A lot of people apparently want to expand the Child Tax Credit, according to a poll conducted by American Policy Ventures.

The poll found that roughly two-thirds of respondents (who are planning to vote in next year’s elections) support expanding the Child Tax Credit. However, they don’t agree on how it should be expanded:

  • 22.7% of respondents support renewing the Child Tax Credit in the American Rescue Plan, which would cost more than $1 trillion over the next ten years.
  • 41.1% of respondents support expanding the Child Tax Credit if it includes work requirements and costs less regarding federal spending compared to the provision in the American Rescue Plan.

These are basically the positions that Democrats (the first position) and Republicans (the second position) have taken when it comes to including an expanded Child Tax Credit in legislation that would allow for R&D expensing, broaden the 163(j)-interest deduction and up Bonus Depreciation to 100%.

The talks between the political parties have gone nowhere. A poll showing that voters feel the same as politicians on expanding the Child Tax Credit suggests that lawmakers are representing their constituents. It does not suggest that an agreement on this issue is in the offing.

The political parties remain miles apart on how to expand the Child Tax Credit. This disagreement has stopped all movement for passing tax legislation. This dispute could also keep Congress from passing a year-end tax bill that would include the aforementioned-business tax measures. 

There is also the anti-SALT-cap faction that wants to repeal the cap, which has also stymied progress on tax legislation. However, this group does not have a unified position. Some want to repeal of the cap while others would agree to upping the cap above the current $10,000 threshold. Their lack of a cohesive position has weakened their standing in modifying the cap.    

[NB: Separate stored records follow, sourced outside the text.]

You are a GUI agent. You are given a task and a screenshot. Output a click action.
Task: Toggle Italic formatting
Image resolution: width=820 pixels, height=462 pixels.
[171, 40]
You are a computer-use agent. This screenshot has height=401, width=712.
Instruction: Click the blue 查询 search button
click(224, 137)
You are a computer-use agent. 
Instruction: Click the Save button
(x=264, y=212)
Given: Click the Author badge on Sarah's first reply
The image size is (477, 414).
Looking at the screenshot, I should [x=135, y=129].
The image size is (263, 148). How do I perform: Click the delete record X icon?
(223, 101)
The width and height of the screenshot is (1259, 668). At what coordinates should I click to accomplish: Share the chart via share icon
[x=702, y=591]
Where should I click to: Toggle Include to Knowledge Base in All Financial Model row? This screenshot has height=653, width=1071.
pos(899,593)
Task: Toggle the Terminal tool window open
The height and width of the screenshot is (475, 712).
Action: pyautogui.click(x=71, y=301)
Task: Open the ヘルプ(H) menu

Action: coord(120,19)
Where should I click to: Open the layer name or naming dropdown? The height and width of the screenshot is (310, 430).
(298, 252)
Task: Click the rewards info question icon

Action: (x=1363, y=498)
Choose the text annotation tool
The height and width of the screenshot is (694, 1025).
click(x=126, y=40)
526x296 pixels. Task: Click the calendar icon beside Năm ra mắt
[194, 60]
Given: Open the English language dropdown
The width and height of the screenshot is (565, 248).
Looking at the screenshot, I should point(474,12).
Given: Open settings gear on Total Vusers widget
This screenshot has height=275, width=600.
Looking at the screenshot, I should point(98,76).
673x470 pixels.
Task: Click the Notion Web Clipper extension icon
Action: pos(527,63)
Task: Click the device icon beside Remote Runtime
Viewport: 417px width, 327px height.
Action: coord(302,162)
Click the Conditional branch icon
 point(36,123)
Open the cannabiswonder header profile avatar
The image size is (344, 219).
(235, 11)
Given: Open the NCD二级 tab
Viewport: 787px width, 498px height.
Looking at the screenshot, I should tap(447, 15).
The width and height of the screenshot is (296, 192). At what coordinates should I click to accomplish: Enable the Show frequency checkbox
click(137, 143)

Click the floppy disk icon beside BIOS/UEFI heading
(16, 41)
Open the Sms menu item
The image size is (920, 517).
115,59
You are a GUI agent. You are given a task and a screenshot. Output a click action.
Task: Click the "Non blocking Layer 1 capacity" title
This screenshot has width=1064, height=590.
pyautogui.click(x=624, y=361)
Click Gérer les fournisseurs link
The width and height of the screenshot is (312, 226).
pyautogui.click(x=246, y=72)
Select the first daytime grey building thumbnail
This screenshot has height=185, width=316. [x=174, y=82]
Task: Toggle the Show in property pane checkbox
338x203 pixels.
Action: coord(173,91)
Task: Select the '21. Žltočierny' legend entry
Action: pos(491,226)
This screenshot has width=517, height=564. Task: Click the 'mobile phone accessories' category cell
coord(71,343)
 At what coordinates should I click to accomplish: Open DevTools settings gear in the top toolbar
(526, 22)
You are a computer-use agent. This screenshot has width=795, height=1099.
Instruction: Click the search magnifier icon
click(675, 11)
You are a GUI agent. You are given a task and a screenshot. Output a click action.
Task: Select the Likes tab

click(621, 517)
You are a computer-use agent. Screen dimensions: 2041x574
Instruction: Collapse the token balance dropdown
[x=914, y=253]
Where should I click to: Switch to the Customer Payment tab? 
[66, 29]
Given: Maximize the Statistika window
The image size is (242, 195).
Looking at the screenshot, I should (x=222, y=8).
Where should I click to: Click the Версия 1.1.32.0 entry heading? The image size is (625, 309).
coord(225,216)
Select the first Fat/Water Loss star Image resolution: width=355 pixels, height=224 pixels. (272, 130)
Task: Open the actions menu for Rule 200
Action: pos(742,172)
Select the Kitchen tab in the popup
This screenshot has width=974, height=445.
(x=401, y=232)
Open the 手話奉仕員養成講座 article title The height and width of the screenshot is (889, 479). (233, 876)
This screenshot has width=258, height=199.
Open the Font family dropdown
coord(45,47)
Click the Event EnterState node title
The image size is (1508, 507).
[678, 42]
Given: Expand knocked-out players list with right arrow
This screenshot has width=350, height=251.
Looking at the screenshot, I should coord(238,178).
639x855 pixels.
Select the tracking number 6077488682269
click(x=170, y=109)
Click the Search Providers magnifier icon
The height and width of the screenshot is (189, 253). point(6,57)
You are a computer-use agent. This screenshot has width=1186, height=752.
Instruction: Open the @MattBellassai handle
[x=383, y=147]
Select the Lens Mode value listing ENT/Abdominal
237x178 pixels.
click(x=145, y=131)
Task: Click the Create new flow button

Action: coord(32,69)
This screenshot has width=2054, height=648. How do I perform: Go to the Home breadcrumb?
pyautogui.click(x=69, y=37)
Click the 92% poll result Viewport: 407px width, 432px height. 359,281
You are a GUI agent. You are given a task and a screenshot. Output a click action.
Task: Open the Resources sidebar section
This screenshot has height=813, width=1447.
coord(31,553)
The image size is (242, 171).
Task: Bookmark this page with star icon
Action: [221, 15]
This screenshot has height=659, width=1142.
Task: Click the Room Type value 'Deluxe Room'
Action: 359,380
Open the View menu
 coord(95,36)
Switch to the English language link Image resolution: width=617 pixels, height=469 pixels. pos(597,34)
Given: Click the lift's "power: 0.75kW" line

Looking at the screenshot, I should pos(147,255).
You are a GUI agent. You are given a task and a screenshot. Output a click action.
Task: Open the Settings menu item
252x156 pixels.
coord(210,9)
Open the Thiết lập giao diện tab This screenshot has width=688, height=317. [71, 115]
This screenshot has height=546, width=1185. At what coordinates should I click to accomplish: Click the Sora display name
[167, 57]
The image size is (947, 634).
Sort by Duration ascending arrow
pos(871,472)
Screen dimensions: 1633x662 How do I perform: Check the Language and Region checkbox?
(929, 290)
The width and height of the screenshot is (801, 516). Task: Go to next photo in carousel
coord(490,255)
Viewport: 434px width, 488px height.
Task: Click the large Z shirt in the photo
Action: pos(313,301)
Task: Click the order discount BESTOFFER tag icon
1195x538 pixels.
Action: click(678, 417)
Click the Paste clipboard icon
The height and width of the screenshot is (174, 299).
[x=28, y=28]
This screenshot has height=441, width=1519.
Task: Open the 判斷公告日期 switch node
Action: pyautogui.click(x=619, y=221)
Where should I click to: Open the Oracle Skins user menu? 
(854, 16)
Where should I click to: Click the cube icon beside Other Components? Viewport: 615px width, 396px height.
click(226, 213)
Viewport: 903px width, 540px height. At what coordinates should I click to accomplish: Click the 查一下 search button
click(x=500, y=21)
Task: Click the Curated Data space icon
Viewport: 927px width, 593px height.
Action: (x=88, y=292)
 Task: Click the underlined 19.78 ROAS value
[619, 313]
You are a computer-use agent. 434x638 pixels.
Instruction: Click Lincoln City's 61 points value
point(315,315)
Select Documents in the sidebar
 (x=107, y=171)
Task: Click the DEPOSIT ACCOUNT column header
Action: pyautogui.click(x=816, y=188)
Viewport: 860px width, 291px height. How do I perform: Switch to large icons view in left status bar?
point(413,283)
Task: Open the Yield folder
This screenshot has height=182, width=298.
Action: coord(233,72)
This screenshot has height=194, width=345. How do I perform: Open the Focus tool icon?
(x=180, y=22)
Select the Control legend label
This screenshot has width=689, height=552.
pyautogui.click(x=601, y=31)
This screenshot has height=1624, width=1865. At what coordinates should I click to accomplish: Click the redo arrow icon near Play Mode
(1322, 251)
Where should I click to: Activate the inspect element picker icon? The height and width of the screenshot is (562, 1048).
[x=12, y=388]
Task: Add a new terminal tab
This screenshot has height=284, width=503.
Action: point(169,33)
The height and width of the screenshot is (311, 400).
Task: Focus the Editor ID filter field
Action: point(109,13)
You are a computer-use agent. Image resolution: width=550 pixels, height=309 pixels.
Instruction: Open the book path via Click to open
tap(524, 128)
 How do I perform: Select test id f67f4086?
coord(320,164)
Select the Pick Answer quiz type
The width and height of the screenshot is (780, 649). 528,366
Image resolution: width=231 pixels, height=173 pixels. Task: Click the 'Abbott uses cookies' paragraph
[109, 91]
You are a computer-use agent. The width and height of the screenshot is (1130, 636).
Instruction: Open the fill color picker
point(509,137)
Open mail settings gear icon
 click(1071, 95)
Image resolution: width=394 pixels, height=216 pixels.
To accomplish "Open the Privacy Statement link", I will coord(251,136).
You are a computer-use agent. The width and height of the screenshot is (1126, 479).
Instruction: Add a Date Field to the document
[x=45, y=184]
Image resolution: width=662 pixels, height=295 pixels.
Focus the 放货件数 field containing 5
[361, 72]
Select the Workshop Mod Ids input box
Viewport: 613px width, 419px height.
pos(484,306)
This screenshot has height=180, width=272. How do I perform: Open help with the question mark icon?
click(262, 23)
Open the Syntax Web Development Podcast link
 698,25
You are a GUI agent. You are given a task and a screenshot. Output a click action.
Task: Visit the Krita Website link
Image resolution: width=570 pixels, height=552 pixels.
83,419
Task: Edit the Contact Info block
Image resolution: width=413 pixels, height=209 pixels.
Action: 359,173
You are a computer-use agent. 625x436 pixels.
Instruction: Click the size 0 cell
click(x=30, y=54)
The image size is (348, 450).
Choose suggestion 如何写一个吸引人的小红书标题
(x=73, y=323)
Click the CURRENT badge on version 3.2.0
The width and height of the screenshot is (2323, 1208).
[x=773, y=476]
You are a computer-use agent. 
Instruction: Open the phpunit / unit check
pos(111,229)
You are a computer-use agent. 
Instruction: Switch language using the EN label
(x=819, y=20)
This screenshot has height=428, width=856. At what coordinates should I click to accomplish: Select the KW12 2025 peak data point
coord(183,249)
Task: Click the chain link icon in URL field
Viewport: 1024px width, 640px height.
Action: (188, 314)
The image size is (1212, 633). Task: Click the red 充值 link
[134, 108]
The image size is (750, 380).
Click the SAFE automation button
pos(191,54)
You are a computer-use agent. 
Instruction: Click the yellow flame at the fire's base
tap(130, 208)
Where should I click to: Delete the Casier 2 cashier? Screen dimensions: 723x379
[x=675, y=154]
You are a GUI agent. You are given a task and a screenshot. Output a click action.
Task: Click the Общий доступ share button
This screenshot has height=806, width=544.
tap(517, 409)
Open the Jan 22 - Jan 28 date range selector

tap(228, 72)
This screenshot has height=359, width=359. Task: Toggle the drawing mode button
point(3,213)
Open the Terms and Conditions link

Legislative Outlook: The prospect of a year-end tax bill is considered to be a longshot in the current political environment, according to D.C. insiders (which includes tax lawmakers and staff). If tax legislation does not pass this year, the next opportunity for passage will be 2025.

Warning to Our Neighbor North:

The leaders of the tax-writing Senate Finance Committee issued a warning to Canada this week to not move forward with a 3 percent tax on large digital services companies that would basically be aimed at U.S.-based companies.

The tax leaders urged U.S. Trade Representative (USTR) Katherine Tai to make clear to Canada that the U.S. will not take this tax lightly and would impose trade repercussions on our northern neighbor if the country follows through with it.

“You must now make clear that your office will immediately respond using available trade tools upon Canada’s enactment of any DST [digital services tax]. When you take these steps, you will do so with our full support,” Senate Finance Chairman Ron Wyden (D-Ore.) and Ranking Member Mike Crapo (R-Idaho) wrote in a letter to Tai.

The lawmakers added: “[W]e want the strong economic relationship between the United States and Canada to continue growing. That will become immensely challenging, however, if Canada subjects innovative American companies to arbitrary discrimination without facing any consequences. We stand ready to assist and support you to ensure that you apply the requisite response immediately, if and when Canada may adopt its proposed DST.”

Canada’s DST would hit companies in the social media, advertising and commerce arenas that gross roughly $800 million a year in global revenue and nearly $15 million in Canada.

In related news, Crapo separately criticized the Treasury Department for slow walking its analysis on Pillar One getting rid of DSTs.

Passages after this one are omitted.